**Exercise**:
Report each line from the records where the string "agent" turns up.

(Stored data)
═══
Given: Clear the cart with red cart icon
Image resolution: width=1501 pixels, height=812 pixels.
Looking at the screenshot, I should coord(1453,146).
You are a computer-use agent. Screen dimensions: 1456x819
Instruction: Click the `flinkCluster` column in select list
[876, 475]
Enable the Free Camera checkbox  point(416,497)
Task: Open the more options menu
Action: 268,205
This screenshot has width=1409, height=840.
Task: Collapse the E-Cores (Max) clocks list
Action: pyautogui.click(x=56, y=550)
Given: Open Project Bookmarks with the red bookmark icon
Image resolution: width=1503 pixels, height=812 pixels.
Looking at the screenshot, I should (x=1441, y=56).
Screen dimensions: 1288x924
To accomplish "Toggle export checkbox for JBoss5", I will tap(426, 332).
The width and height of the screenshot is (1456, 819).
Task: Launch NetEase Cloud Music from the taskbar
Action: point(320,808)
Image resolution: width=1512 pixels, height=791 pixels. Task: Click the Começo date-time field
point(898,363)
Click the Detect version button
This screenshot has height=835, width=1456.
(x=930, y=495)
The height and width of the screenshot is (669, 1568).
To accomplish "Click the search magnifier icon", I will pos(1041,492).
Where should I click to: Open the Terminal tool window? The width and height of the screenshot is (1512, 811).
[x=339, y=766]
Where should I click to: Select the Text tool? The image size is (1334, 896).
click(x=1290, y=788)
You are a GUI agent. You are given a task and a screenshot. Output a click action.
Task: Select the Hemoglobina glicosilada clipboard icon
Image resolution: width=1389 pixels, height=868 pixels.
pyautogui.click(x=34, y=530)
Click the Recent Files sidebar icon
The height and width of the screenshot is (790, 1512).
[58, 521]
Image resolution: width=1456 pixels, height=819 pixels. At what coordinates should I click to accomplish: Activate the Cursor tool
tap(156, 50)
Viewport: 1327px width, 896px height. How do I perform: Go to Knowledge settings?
═══
**Written answer**:
You are a computer-use agent. Screen dimensions: 1456x819
You are a GUI agent. You are given a task and a screenshot. Output a click action.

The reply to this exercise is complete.